**Dataset records:**
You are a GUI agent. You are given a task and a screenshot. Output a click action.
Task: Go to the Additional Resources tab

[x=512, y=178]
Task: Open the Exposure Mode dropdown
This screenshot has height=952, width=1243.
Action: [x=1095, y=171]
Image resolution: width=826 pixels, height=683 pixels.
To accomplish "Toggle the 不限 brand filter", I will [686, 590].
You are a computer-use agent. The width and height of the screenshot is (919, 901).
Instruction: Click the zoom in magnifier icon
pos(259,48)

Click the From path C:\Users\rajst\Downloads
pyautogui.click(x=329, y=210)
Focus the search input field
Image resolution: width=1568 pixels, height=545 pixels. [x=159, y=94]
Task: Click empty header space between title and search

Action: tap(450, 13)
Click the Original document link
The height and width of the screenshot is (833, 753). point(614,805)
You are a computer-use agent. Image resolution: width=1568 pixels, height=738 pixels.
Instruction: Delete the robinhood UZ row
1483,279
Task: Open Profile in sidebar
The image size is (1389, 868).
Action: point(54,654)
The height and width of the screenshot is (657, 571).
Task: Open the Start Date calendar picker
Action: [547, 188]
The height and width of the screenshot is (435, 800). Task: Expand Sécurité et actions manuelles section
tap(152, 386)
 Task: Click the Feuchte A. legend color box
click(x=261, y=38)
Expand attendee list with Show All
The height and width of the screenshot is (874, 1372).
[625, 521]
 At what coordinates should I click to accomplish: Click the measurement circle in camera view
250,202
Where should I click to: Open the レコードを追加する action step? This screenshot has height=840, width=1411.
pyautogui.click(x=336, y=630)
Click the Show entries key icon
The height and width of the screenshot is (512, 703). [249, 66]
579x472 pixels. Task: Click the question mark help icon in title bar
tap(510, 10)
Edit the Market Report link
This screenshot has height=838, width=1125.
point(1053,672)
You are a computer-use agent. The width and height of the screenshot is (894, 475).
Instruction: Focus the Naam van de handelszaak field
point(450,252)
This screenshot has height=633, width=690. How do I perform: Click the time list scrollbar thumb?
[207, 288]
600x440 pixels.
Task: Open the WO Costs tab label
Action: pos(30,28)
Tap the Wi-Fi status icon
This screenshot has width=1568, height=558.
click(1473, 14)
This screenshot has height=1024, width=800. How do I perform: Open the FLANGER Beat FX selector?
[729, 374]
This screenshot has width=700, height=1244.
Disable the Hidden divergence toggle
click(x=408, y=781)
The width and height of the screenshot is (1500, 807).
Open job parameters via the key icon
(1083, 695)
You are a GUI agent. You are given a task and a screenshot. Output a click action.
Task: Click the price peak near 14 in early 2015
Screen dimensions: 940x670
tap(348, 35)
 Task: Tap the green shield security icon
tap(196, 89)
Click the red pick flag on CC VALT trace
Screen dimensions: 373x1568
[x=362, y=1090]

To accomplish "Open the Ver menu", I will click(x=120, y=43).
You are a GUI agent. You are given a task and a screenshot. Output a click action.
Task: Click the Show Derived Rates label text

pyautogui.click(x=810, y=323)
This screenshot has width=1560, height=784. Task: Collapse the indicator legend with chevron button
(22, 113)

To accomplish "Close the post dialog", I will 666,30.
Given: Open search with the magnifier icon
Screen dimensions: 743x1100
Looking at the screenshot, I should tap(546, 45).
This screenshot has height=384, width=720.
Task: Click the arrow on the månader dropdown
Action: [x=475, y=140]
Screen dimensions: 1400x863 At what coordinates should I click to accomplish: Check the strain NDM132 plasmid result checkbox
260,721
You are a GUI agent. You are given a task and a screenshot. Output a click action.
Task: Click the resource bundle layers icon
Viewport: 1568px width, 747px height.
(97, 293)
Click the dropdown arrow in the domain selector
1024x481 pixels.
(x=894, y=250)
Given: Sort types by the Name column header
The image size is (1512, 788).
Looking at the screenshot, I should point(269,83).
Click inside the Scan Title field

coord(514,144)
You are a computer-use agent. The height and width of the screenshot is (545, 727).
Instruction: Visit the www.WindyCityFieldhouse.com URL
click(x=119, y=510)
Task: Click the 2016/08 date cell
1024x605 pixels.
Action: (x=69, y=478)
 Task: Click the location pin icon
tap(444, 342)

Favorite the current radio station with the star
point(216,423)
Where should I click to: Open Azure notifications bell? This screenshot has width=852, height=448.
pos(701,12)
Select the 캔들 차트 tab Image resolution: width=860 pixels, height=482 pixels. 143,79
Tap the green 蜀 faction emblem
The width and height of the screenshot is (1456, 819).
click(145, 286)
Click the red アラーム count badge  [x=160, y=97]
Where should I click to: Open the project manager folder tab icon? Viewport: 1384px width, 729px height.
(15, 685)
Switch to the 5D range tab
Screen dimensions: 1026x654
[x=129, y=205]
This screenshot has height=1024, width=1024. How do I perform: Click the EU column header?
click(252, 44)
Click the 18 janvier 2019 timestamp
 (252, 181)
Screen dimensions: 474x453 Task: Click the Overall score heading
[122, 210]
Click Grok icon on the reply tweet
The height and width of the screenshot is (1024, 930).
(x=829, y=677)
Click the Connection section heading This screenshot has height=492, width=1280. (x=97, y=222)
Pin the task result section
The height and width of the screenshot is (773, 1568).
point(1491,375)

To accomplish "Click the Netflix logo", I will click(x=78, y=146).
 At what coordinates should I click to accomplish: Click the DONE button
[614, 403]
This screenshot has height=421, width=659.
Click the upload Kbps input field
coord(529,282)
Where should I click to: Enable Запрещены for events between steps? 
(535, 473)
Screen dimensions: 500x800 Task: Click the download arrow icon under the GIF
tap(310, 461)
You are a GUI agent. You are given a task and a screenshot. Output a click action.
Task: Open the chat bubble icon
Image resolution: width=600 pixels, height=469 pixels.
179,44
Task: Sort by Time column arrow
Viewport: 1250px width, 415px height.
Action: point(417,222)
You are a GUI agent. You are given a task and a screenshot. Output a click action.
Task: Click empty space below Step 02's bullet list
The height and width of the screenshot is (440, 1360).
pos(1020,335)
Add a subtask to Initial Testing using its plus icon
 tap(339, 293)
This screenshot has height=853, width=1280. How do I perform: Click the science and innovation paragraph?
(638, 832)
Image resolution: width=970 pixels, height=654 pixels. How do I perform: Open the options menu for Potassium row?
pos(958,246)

**Task brief:** Using the records above, pull out each line where the word "Sort" occurs.

**Written answer:**
Given: Sort types by the Name column header
Task: Sort by Time column arrow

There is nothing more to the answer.